Department of Urology and University of California, Irvine, Orange, California, USA.
Department of Radiological Sciences, University of California, Irvine, Orange, California, USA.
J Endourol. 2022 May;36(5):703-711. doi: 10.1089/end.2021.0664.
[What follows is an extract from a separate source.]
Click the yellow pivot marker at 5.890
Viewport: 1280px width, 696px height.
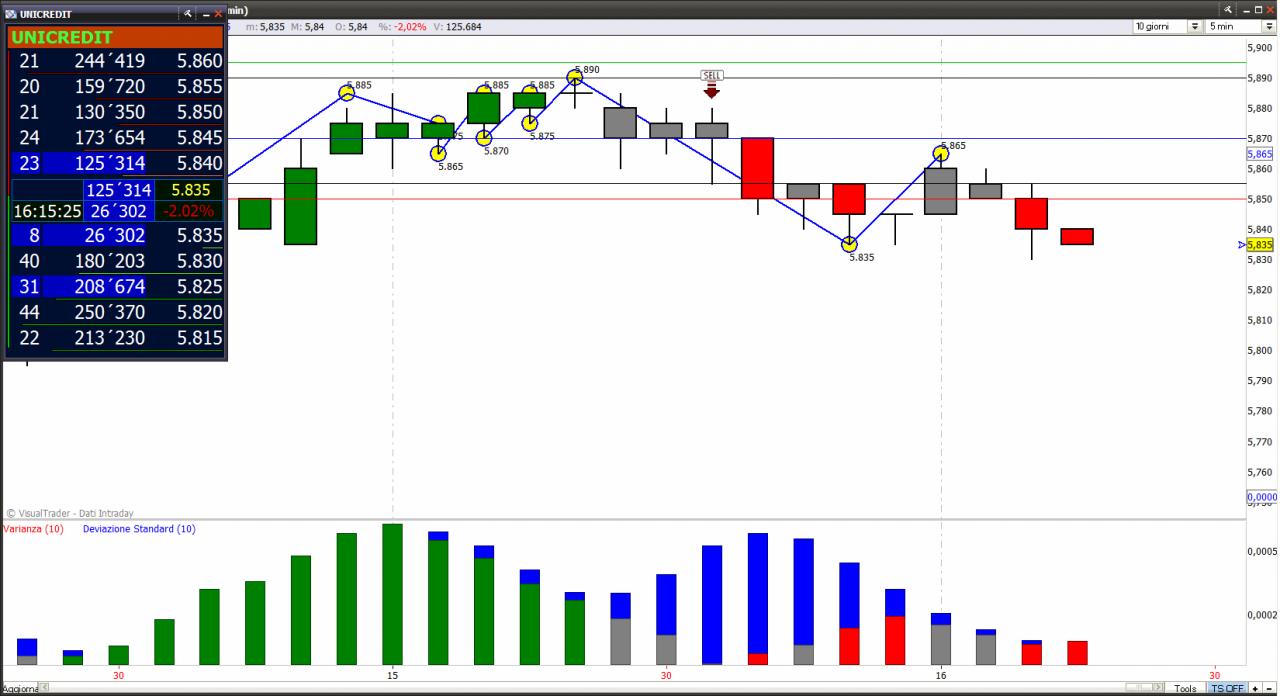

We evaluated our experience of a multidisciplinary approach to renal mass biopsy (RMB) for small renal masses (SRMs) employing in-office ultrasound (US)-guided biopsy by urology (24%), CT, or US biopsy by interventional radiology (IR) (79%), and endoscopic ultrasound (EUS)-guided biopsy by gastroenterology (GI) (4%). A single-institution retrospective review of patients who underwent RMB for SRM from May 2013 to August 2019 was conducted. Data regarding patient demographics, tumor characteristics, biopsy technique, histopathology, and management were collected. Diagnostic rates, concordance with final pathology, complications, and outcomes were analyzed. Of the 192 biopsies reviewed, 63% biopsies were malignant, 20% were benign, and 17% were nondiagnostic. Based on biopsy results, 71 patients (37%) elected active surveillance. Thirty-eight (20%) patients underwent cryoablation, 56 (29%) underwent partial nephrectomy, 14 (7%) underwent radical nephrectomy, and the remaining patients were treated elsewhere. The rate of surgery for benign pathology after pretreatment RMB was 3%. The concordance rate between biopsy and final pathology was 99% for malignancy, 96% for specific pathology subtype, and 85% for renal cell carcinoma grade. Median time from diagnosis to definitive treatment was 97 days (urology: 76, IR: 110 and GI: 54, = 0.002). Three (1.6%) Clavien I complications were reported. Our multidisciplinary approach to RMB for clinical stage T1a demonstrated favorable safety and diagnostic rates, which effectively directed management strategies and minimized surgery for benign disease. Urologist-performed office biopsies significantly shortened the time from diagnosis to definitive treatment. Our experience with GI EUS biopsy has demonstrated feasibility and safety for tumors that were otherwise not accessible percutaneously.
我们评估了多学科方法在小肾肿块 (SRM) 肾肿块活检 (RMB) 中的应用经验,采用泌尿科医生进行的局麻超声 (US) 引导活检 (24%)、CT 或介入放射学 (IR) 引导的 US 活检 (79%)、以及胃肠病学 (GI) 进行的内镜超声 (EUS) 引导活检 (4%)。对 2013 年 5 月至 2019 年 8 月期间因 SRM 而行 RMB 的患者进行了单机构回顾性研究。收集了患者人口统计学、肿瘤特征、活检技术、组织病理学和管理方面的数据。分析了诊断率、与最终病理的一致性、并发症和结果。在审查的 192 例活检中,63%的活检为恶性,20%为良性,17%为非诊断性。根据活检结果,71 例患者 (37%)选择了主动监测。38 例 (20%)患者接受冷冻消融治疗,56 例 (29%)接受部分肾切除术,14 例 (7%)接受根治性肾切除术,其余患者在其他地方接受治疗。预处理 RMB 后良性病理手术率为 3%。活检与最终病理的一致性在恶性肿瘤方面为 99%,在特定病理亚型方面为 96%,在肾细胞癌分级方面为 85%。从诊断到明确治疗的中位时间为 97 天 (泌尿科医生:76 天,IR:110 天,GI:54 天, = 0.002)。报告了 3 例 (1.6%)Clavien I 级并发症。我们对 T1a 期临床分期的 RMB 采用多学科方法,显示出良好的安全性和诊断率,有效指导了管理策略,并最大限度地减少了良性疾病的手术。泌尿科医生进行的局麻活检显著缩短了从诊断到明确治疗的时间。我们在 GI EUS 活检方面的经验表明,对于经皮无法到达的肿瘤,该方法是可行和安全的。